虞昺(ぐへい)

【姓名】 虞昺(ぐへい) 【あざな】 世文(せいぶん)

【原籍】 会稽郡(かいけいぐん)余姚県(よようけん)

【生没】 ?~?年(?歳)

【吉川】 登場せず。
【演義】 登場せず。
【正史】 登場人物。『呉書(ごしょ)・虞翻伝(ぐはんでん)』に付された「虞昺伝」あり。

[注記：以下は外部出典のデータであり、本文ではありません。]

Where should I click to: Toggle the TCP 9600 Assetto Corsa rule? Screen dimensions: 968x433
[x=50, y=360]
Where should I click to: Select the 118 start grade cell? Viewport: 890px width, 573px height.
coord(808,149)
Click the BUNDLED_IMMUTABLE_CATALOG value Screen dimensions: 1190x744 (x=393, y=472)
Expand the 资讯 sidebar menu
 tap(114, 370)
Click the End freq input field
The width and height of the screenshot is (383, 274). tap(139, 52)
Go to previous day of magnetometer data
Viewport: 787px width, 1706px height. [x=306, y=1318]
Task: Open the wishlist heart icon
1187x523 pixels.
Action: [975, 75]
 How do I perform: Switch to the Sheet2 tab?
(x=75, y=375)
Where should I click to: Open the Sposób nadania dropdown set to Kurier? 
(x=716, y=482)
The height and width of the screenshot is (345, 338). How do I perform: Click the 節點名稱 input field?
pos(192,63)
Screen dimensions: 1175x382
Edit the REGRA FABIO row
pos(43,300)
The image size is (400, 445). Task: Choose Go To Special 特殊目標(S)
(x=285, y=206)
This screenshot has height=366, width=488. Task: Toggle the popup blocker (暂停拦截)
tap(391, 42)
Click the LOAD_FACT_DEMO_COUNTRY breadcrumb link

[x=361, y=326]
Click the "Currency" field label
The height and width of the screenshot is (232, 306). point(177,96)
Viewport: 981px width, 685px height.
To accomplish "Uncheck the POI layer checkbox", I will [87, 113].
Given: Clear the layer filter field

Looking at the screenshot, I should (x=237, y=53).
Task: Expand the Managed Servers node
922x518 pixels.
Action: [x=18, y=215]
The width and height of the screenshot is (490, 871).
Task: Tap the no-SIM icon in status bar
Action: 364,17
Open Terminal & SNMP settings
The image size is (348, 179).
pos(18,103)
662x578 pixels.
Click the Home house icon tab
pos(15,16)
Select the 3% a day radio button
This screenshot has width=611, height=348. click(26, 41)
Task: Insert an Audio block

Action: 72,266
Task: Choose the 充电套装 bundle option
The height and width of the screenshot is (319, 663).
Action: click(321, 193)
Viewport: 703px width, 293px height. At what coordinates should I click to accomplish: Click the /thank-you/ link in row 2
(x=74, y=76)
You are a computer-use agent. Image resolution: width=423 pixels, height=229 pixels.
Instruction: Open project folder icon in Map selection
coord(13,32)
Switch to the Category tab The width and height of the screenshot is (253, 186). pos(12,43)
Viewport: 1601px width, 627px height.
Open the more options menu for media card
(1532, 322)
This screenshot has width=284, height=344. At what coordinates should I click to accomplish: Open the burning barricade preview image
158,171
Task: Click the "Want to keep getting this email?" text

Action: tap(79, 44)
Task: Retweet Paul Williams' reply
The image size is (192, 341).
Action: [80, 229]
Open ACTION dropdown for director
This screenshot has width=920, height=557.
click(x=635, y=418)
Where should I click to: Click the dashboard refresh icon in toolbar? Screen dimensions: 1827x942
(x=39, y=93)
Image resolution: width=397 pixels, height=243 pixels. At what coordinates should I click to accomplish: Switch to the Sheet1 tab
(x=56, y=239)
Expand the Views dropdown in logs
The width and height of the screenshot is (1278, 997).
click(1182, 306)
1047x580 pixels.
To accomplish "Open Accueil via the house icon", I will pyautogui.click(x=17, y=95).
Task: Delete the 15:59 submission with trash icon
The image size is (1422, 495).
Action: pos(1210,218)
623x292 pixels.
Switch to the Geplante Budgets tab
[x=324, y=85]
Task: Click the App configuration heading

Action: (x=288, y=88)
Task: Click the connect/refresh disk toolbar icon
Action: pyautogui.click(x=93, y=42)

呉の滅亡後は晋(しん)の「済陰太守(せいいんのたいしゅ)」を務める

父は虞翻だが、母は不詳。虞昺自身は八男。虞シ(ぐし。氵+巳。四男)・虞忠(ぐちゅう。五男)・虞聳(ぐしょう。六男)はみな兄。合わせて11人兄弟だったという。

虞昺は若いころから気概があり、呉に仕えて「黄門郎(こうもんろう)」を務め、主君の下問に適切な応答をすることにより認められ、昇進を重ねて「尚書(しょうしょ)・侍中(じちゅう)」となった。

279年、晋が呉へ大攻勢を仕掛けると虞昺は「持節(じせつ)」となり、武昌(ぶしょう)から上流の諸軍の総指揮にあたる。

その後、呉軍が相次いで敗れると、虞昺は節(権限を示すしるし)・蓋(きぬがさ)・印綬(いんじゅ)を(呉の)朝廷に返還したうえ晋に帰順した。

晋では「済陰太守(せいいんのたいしゅ)」に任ぜられたが、かの地の豪族を抑えて弱者を助け、大いに威風を轟(とどろ)かせたという。

管理人「かぶらがわ」より

上で挙げた記事は、本伝の裴松之注(はいしょうしちゅう)に引く虞預(ぐよ)の『会稽典録(かいけいてんろく)』によるもの。本伝では虞昺が「廷尉(ていい)」「尚書」「済陰太守」を歴任したことが見えますが、詳しい事績についてはわかりませんでした。